Während auf der Ebene der Parteien, unter Intellektuellen weiter Hoffnung besteht, die Wahlen mögen den Übergang zur zivilen Herrschaft ebnen, stürzt die Bewegung zunehmend in Verzweiflung. Das Parlament hatte noch nie viel Macht in Ägypten, die entscheidenden Präsidentschaftswahlen wurden erneut um mindestens ein Jahr verschoben, das Militär hat mittlerweile schon verlauten lassen, dass es bis dahin die Macht nicht aus den Händen geben will. Und die Hinweise mehren sich, dass Feldmarschall Mohammed Hussein Tantawi, der Vorsitzende des Militärrates, womöglich selbst als Präsident kandidieren wird.

Manche haben sich zurückgezogen, sagen: »Ich habe mit alldem nichts mehr zu tun.« Andere fordern ein radikaleres Vorgehen; in Blogs, auf Twitter kursieren Slogans wie »Freiheit oder Tod«. An eine freiwillige Machtübergabe glaubt unter den Aktivisten fast niemand mehr.

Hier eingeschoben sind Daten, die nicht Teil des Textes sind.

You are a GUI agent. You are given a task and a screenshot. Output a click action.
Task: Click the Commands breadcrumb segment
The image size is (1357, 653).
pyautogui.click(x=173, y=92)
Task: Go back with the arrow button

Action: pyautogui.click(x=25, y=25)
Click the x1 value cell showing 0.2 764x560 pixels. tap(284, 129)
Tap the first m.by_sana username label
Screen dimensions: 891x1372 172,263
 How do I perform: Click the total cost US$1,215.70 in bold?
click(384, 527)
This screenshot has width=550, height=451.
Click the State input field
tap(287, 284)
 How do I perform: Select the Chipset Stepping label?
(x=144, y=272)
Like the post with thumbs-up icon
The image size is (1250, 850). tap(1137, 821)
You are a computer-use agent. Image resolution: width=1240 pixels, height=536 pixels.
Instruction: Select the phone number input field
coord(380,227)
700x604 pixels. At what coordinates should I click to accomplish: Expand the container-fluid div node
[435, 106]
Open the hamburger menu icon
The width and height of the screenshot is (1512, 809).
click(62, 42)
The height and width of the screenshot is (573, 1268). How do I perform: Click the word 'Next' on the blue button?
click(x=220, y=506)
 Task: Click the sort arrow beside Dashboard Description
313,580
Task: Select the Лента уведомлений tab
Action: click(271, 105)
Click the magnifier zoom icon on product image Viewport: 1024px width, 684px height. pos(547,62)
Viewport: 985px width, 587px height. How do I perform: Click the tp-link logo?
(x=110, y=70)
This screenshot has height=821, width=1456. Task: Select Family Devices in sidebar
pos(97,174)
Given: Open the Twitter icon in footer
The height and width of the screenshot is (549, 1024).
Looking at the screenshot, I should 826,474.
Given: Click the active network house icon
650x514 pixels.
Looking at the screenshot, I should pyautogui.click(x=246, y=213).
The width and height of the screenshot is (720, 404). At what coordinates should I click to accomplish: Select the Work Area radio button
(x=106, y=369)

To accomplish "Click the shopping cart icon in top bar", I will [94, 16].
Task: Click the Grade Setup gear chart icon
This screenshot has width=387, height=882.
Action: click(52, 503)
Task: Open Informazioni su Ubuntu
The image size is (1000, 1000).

Doch die Erfahrung vom Tahrir-Platz bleibt

Dennoch ist die Situation nicht wie zuvor, auch wenn die äußeren Bedingungen, die Zensur, das Notstandsrecht, die willkürlichen Verurteilungen ähnlich scheinen. Aber anders als damals hat Ägypten jetzt eine hoch politisierte Bevölkerung, eine aktive Jugend, die sich den Traum von einem besseren Ägypten nicht einfach wieder nehmen lassen wird. Die Erfahrung des Tahrir lässt sich nicht rückgängig machen, die Erfahrung, dass ein anderes Zusammenleben möglich ist und es sich dafür zu kämpfen lohnt, ist eine Erfahrung, die die jetzige Erstarrung unter der Militärherrschaft schwerer erträglich macht. Die zugleich aber lehrt, dass kein System in Stein gemeißelt, Wandel immer möglich - und manchmal unvorhersehbar ist.